Duhok, 11 February: In an effort to assist in accounting for missing persons from Da’esh crimes, the International Commission on Missing Persons (ICMP) and the Commission for Investigation and Gathering Evidence (CIGE), which has its headquarters in Duhok in the Kurdistan Region of Iraq, today signed an agreement that will give CIGE access to ICMP’s Integrated Data Management System (iDMS).
The iDMS is a global data system capability that ICMP provides to governments, families of the missing, technical experts and others. It has a set of powerful integrated applications that support the process of storing, processing and analyzing data on missing persons investigations, and identifications. As an estimated one million persons are missing from a variety of circumstances over the last 50 years of Iraq’s history, ICMP’s goal is to ensure access to the iDMS for all Iraqi institutions whose work is relevant to the missing persons process, and to provide families of the missing with the ability to report a missing person through the online capacities of the iDMS.
At today’s signing ceremony, ICMP handed over to CIGE a DNA match report identifying the human remains of a Yezidi woman who disappeared as a result of the Da’esh occupation. DNA was extracted from the unidentified human remains and matched with DNA from a blood sample provided by a close relative of the deceased woman. The Medico-Legal Directorate in Duhok collected the sample from the human remains; CIGE collected blood samples from relatives of the victim, and ICMP matched the post-mortem and ante-mortem samples.

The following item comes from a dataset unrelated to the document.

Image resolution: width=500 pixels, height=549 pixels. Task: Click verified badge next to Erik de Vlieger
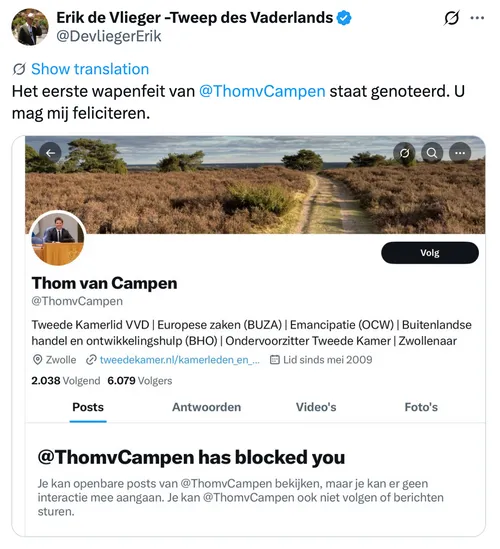pos(344,18)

This was the first DNA-based identification produced under the current Canadian-supported project to safeguard mass graves in liberated areas of Iraq and respond to demands from victims’ families for justice and accountability. The program began in January 2017. Canada has provided funding through ICMP to support all government authorities involved in accounting for those who disappeared after the Da’esh occupation of Mount Sinjar in August 2014.
Today’s agreement was signed by the Head of ICMP’s Iraq Program Ms Lena Larsson and the head of CIGE, Investigating Judge Ayman Mostafa.

“CIGE is committed to the process of accounting for the missing systematically and efficiently,” Judge Ayman said after the signing. “Working with ICMP we can access the most advanced forensic genetic capabilities. At the same time we can cooperate on developing effective ways of interacting with families of the missing, who are our main priority.”Lena Larsson noted that ICMP has been active in Iraq for over a decade and is working with the authorities throughout the country to help them account for the missing, regardless of their ethnic, religious or national origin, their political background, their role in the conflict, or the era in which they disappeared.
“This project with CIGE will allow us to transfer expertise and technical capacity,” she said, “and at the same time, we hope to work with CIGE on programs that will allow families of the missing to participate fully in the process and to access their rights to truth, justice and reparations.”Also present at today’s signing were Deputy Minister for Martyrs and Anfal Affairs Brfan Hamdi, representing the Kurdistan Regional Government’s Council of Ministers and High Committee of Genocide Recognition.
Under today’s agreement, CIGE and ICMP will work together to implement effective data processing and protection mechanisms through the iDMS, and data collection from families of the missing. ICMP will provide CIGE with support in data entry and data analysis through training activities, and will help CIGE to develop and implement Standard Operating Procedures, and chain-of-custody provisions, as well as ensuring the secure archiving of documentation and retention of biological samples.
ICMP is a treaty-based international organization based in The Hague, the Netherlands. Its mandate is to secure the cooperation of governments and others in locating and identifying missing persons from conflict, human rights abuses, disasters, organized crime, irregular migration and other causes and to assist them in doing so. It is the only international organization tasked exclusively to work on the issue of missing persons.